Au final, si Pinocchio est l’archétype de l’enfant désobéissant et paresseux, sans éducation, on découvre petit à petit qu’il a tout de même un bon fond, et peut même se montrer très courageux parfois. 

Ce Pinochhio de Collodi est le type même du livre jeunesse du 19e siècle. Ecrit non pas pour divertir, mais surtout pour instruire : « Malheur à ces enfants qui se rebellent contre leurs parents et qui par caprice, abandonnent la maison paternelle ». J’ai peu d’affinités pour ce genre d’ouvrage mais il était cependant intéressant de découvrir cette histoire, désormais un classique grâce au chef d’oeuvre de Walt Disney. Chef d’oeuvre dont je vais vous parler dès à présent, en regard de ma lecture.

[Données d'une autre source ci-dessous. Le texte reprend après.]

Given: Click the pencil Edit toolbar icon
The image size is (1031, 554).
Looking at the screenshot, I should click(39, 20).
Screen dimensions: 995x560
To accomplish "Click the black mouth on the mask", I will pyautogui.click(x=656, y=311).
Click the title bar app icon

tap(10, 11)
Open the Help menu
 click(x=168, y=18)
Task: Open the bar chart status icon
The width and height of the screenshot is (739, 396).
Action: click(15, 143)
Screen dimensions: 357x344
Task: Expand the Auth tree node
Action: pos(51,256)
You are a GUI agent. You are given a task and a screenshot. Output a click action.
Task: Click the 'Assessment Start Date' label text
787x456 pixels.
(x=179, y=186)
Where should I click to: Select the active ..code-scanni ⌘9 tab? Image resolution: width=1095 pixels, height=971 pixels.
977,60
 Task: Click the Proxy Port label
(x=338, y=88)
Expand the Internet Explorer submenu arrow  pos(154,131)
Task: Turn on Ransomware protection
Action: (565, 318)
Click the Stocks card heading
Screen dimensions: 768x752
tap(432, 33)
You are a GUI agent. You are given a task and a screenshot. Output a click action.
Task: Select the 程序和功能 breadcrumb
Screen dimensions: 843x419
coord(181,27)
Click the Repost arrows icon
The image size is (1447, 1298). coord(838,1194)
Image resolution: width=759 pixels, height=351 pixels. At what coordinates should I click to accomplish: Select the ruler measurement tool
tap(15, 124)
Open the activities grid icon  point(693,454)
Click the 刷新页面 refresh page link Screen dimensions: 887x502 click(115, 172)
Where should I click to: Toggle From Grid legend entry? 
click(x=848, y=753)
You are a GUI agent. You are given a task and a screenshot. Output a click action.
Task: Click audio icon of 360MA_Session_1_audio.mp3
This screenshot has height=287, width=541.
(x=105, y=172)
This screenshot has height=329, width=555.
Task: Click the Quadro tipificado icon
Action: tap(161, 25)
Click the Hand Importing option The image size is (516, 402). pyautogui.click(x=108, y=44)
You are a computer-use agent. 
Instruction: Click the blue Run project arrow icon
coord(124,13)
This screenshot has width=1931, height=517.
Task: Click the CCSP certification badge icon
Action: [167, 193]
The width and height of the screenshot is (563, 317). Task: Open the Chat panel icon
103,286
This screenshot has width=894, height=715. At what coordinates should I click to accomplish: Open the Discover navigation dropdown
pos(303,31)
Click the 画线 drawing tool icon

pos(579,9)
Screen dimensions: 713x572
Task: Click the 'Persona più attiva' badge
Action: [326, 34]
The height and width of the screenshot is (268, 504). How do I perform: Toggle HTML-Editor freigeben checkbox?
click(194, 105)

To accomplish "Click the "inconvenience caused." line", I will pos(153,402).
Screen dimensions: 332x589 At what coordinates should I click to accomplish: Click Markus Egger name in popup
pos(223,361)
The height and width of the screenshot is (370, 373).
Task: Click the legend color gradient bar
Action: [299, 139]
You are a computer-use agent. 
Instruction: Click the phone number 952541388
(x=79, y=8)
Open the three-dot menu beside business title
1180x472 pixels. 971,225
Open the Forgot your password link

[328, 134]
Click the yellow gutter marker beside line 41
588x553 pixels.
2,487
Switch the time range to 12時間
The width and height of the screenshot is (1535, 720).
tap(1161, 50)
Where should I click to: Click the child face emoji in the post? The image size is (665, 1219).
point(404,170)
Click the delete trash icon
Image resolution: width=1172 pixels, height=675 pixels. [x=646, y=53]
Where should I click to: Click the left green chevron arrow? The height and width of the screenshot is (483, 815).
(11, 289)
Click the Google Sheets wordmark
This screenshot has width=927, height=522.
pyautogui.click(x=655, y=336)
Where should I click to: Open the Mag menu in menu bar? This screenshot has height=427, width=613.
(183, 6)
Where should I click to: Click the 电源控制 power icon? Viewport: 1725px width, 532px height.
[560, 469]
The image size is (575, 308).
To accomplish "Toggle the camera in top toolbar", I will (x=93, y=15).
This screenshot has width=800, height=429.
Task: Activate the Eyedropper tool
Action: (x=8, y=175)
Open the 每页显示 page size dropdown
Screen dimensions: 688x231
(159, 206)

Après avoir donc revisionné l’adaptation de Walt Disney, quelques mots supplémentaires : le film est plus soft, Pinocchio nous est plus sympathique. S’il reste aussi désobéissant, les punitions sont moins sévères (il n’a que des oreilles d’âne alors que dans le film il se transforme en entier). Disney a rajouté une touche plus poétique avec les chansons, et plus drôle avec le personnage de Jiminy Crickett, qui apparaît très peu dans le roman.

Globalement, Disney en a fait un film de notre temps, alors que l’ouvrage de Collodi est très marqué 19e siècle.